È evidente che David Weil, già autore della serie Hunters, volesse realizzare qualcosa di molto ambizioso. Almeno da un punto di vista dell'impatto emotivo, ammesso che questo voglia dire qualcosa. Le puntate durano meno di mezz'ora, ogni punto morto è stato limato via, tutta l'attenzione incentrata sulle parole di un personaggio che si racconta senza filtri. Sono dialoghi o monologhi che iniziano sempre quieti, per quanto alcuni ambienti potranno apparire particolari (una navicella, un rifugio nel bosco, un laboratorio). Il tono del dialogo procede sempre per accumulo di tensione, con sempre più sporadici ritorni alla calma. E tutto culmina in un pianto, una confessione, un dolore fortissimo raccontato a parole.

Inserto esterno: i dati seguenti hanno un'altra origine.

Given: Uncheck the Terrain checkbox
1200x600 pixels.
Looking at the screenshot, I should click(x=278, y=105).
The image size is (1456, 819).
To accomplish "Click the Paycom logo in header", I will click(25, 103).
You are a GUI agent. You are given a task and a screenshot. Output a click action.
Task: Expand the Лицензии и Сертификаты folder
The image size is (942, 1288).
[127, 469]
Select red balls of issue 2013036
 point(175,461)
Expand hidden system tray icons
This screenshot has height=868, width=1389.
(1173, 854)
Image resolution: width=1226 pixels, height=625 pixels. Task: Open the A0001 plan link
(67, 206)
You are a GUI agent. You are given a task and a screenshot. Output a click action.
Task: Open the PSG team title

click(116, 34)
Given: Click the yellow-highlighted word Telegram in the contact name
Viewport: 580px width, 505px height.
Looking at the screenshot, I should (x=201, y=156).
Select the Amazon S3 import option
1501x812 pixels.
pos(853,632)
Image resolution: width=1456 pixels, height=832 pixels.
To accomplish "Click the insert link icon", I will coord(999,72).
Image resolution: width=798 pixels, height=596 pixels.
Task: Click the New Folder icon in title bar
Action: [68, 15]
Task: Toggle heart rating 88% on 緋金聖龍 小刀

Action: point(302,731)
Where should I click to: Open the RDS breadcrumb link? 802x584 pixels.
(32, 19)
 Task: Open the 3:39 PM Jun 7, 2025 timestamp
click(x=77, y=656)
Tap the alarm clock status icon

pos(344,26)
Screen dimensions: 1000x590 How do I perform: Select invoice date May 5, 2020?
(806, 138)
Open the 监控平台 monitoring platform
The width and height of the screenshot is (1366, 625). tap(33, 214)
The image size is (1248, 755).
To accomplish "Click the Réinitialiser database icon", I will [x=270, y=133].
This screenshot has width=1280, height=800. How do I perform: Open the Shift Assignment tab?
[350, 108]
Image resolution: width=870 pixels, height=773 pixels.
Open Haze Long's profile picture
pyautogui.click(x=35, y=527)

La musica è un crescendo, il tono si fa sempre più enfatico, la puntata ci chiede di piangere con il personaggio. Solos era certamente una serie che puntava in alto.

Per questo il suo fallimento suona ancora più forte. In pochi minuti, ogni episodio pretende di raccontare un'individualità straordinaria di per sé. Per farlo si priva di qualunque sottigliezza, di qualunque lavoro di sguardi, gesti, azioni. Per non parlare dei retroscena, che ci verranno tutti raccontati a parole (Solos potrebbe essere fruito anche come audio drama e non cambierebbe molto). Ciò che esiste sono solo le parole, palesi, urlate, letterali, senza filtri di tutti i personaggi. In un totale abbandono di quei tratti particolari, anche respingenti, che costituiscono lo scheletro della straordinarietà di ogni personaggio, Solos si lascia andare ad un generico catalogo di umanità. Ognuna con i suoi traumi, anche pesanti, per non lasciare nulla al caso: morti violente, abbandono, malattia. Ognuno narrato come una casella da spuntare.

Gli attori e attrici, tutti straordinari e di grande livello, chiamati qui a chiedere empatia con frasi e gesti teatrali e sguardi deformati dal pianto. Ogni momento raccontato come se fosse straordinario e fondamentale, ogni frase come se fosse la più importante mai pronunciata. La visione è sfiancante, ma non per i motivi cercati dalla serie. Va da sé che anche dal punto di vista della fantascienza non c'è nulla da segnalare: è solo l'ennesima serie antologica che sfrutta spunti tecnologici senza capire la lezione del miglior Black Mirror.